_GIVEN RECORDS_

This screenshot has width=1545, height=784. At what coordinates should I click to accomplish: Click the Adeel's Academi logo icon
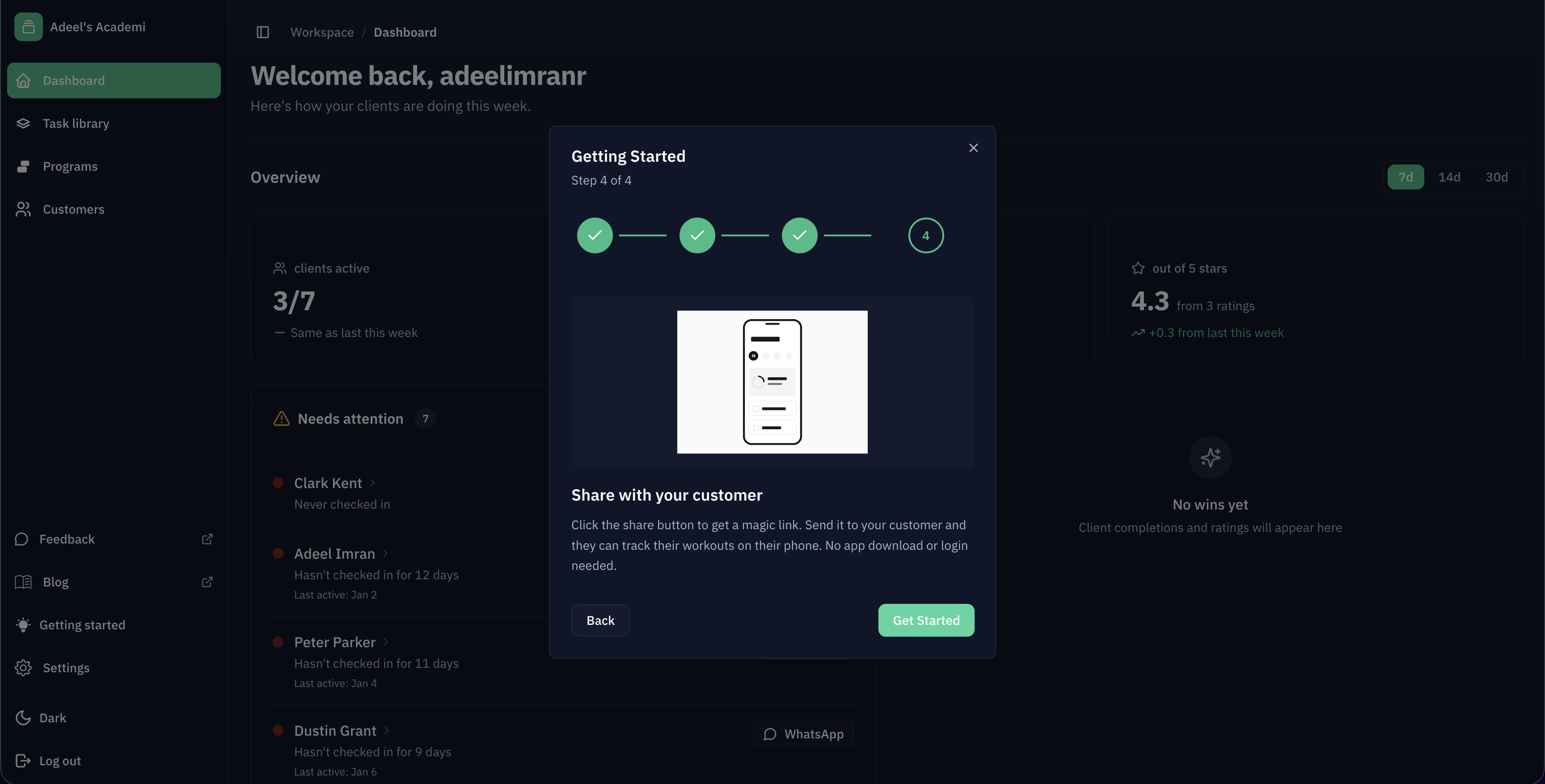pos(28,27)
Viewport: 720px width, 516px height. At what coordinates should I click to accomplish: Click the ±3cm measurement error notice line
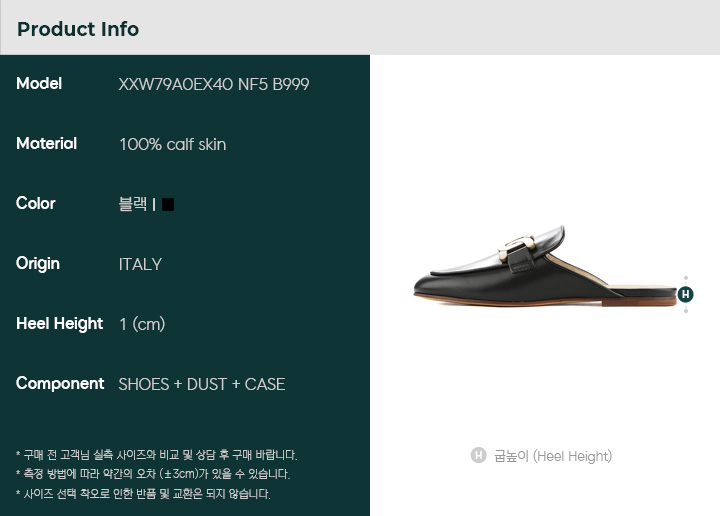pos(153,474)
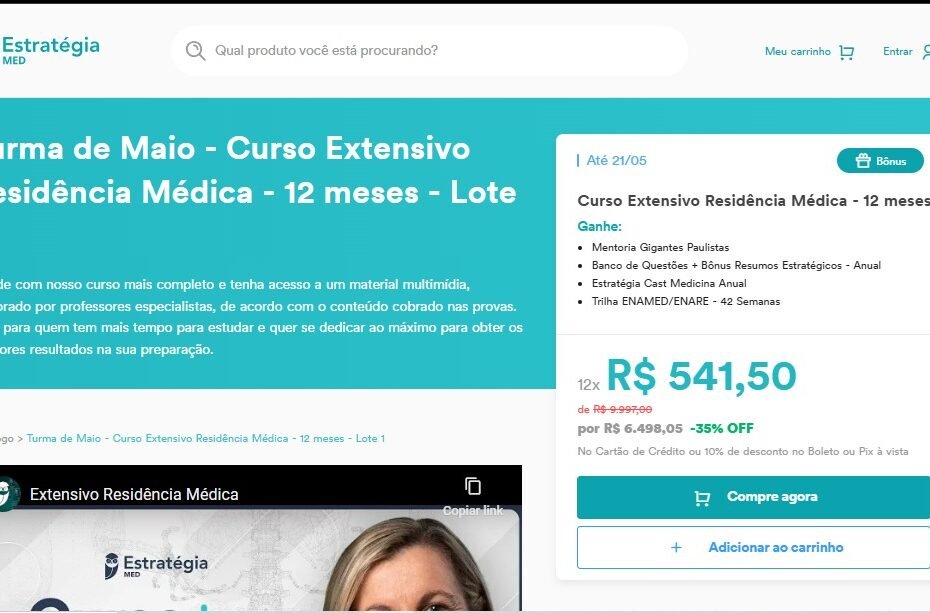Click the Entrar login link
930x613 pixels.
click(x=897, y=52)
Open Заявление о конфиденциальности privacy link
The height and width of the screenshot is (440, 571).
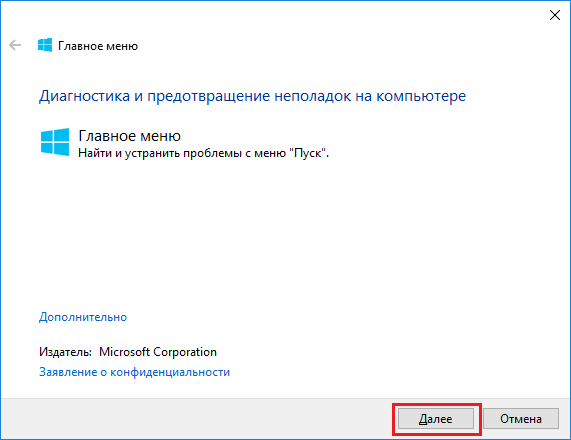(134, 372)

_TASK STATEMENT_
Show every line of the listing above that contains the word "height".

_FULL SOLUTION_
This screenshot has width=1545, height=784. At what coordinates should I click to accomplish: Click the Adeel's Academi logo icon
Viewport: 720px width, 516px height. At what coordinates should I click to accomplish: Click the ±3cm measurement error notice line
The height and width of the screenshot is (440, 571).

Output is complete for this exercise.